Sunday, June 16, 2019

Is Irish public spending out of control?

The Irish Government's Expenditure Data

No, but prepare for surprises!!

Ireland's gross public spending was at €76bn in 2009 — the first grim year of the property and bank bust — and the budgeted spending for 2019 is €76bn.

The population has risen 8% since 2009 or about 370,000 people.

Eurostat recently reported that across the EU member states, the highest percentages of households with children were observed in Ireland (39.0%), Poland (36.5%) and Cyprus (35.6%), the lowest in Germany and Finland (both 21.8%).

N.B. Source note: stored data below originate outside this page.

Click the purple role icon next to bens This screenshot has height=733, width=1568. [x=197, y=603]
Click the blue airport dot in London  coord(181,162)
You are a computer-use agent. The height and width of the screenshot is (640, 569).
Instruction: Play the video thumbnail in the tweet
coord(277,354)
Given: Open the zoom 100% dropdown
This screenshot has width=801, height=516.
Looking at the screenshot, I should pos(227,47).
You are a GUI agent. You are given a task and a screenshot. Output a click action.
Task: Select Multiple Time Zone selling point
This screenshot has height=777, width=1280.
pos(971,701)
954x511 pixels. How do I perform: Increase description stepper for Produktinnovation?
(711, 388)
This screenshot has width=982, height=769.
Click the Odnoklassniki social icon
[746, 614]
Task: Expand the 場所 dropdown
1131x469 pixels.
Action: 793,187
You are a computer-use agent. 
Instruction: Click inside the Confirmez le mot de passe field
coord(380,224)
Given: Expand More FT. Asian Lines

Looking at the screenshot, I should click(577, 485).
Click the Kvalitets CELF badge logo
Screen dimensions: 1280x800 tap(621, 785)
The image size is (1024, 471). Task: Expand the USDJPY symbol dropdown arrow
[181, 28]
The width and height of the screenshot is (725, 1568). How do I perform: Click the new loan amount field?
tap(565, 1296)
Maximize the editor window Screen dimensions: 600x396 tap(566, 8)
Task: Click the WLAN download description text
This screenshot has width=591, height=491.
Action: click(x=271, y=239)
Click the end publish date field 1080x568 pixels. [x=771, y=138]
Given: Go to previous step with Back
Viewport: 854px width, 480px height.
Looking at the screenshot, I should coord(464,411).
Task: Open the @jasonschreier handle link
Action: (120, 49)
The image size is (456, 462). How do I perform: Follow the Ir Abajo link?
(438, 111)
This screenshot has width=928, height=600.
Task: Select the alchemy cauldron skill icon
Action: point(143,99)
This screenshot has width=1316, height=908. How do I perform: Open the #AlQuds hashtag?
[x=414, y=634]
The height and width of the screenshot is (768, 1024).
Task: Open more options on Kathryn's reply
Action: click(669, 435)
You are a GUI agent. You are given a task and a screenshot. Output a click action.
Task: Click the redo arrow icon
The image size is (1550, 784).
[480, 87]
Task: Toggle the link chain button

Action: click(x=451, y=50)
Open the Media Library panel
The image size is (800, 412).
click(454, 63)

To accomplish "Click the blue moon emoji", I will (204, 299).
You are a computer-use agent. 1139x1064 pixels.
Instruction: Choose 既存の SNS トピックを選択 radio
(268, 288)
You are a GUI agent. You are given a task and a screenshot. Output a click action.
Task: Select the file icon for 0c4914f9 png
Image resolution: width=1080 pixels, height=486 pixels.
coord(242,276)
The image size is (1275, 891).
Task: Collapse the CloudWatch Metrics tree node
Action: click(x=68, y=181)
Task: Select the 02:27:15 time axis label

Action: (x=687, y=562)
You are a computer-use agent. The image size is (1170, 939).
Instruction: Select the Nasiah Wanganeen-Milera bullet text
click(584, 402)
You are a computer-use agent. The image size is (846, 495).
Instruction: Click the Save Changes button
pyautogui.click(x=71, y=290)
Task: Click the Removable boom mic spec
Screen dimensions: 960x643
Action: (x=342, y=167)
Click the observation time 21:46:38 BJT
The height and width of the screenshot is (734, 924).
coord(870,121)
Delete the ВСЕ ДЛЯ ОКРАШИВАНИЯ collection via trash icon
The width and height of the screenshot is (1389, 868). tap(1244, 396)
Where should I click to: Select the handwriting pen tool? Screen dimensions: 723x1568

The highest share of households with three or more children was registered in Ireland (26%).

Using a Modified Gross National Income (GNI*) as a proxy for Irish national output with several multinational distortions (but not all) stripped from the headline GDP (gross domestic product) the Irish denominator of €200bn results in a spending ratio of 38%. Organisation for Economic Cooperation and Development (OCD) data for 2017 as a ratio of GDP show German public spending at 44%; UK 41%; the Netherlands 42%; Austria and Sweden 49%; Denmark 51% and France 56%.

If we add 3% for Irish private healthcare spending, it results in a ratio of 41%.  

Social Protection: The spending has been about €20bn and unchanged for many years as the drop in unemployment payments have been offset by growth in pension payments and disability claims.

Health: Total health spending of €17bn (public) +  €6bn (private) is a ratio of 11.5% — this is among the highest rates among OECD advanced countries.

The recent appointment of Paul Reid as director general of the Health Executive may result in sunlight on this expanding black hole. Last March the Economist wrote that the Irish healthcare system "leaves much to be desired."

Ireland has the highest rate of graduation of medical students in the OECD while about 40% of medical staff in Ireland are from overseas compared with 2% in the Netherlands.

The Irish Fiscal Advisory Council (IFAC) has highlighted persistent health spending overruns on budget and while reform is overdue in the sclerotic system, there are unlikely to be opportunities to cut spending.

Education: With a budget of €11bn and a large young population, it would be difficult to contain spending.

Debt servicing + EU payments: The estimated cost in 2019 is €10bn while the ratio of public debt is 103%.

Ireland had a budget surplus of €500m in 2018 and without inflation and continuing surpluses, it will be difficult to reduce this debt.

Departmental Expenditures: The biggest portion of the almost €12bn allocation is for housing and local government.

With demands for more investment in social housing, there is little leeway here.

The economy today is on a much firmer footing than 2009, with low single-digit growth in household credit and a rise in disposable income.

A Department of Finance paper last March shows that multinationals including the fake Irish firms that move headquarters to Ireland for tax purposes distort the level of Irish private debt.

For example, non-financial corporation (NFC) debt-to-GNI* ratio was 95% in 2017, while household debt-to-GNI* was 77%. 

Debt-to-GDI (gross disposable income) peaked at 212% in 2009 and fell to 126% in Q3 2018, back to its 2003 level. However, the paper acknowledges that "Ireland currently has the fourth highest debt-to-GDI in the EU, behind Denmark, the Netherlands and Sweden."

Since the end of 2012 about 400,000 full-time jobs were added in the Irish economy.

Brexit and the likely loss of corporation tax windfalls are the biggest risks for the economy while the housing crisis in Dublin, the health service and reducing greenhouse gases are continuing challenges.

Public pay freezes, tax rises and public borrowing at low rates, may be necessary to prepare the economy for a changed future rather than halting investment.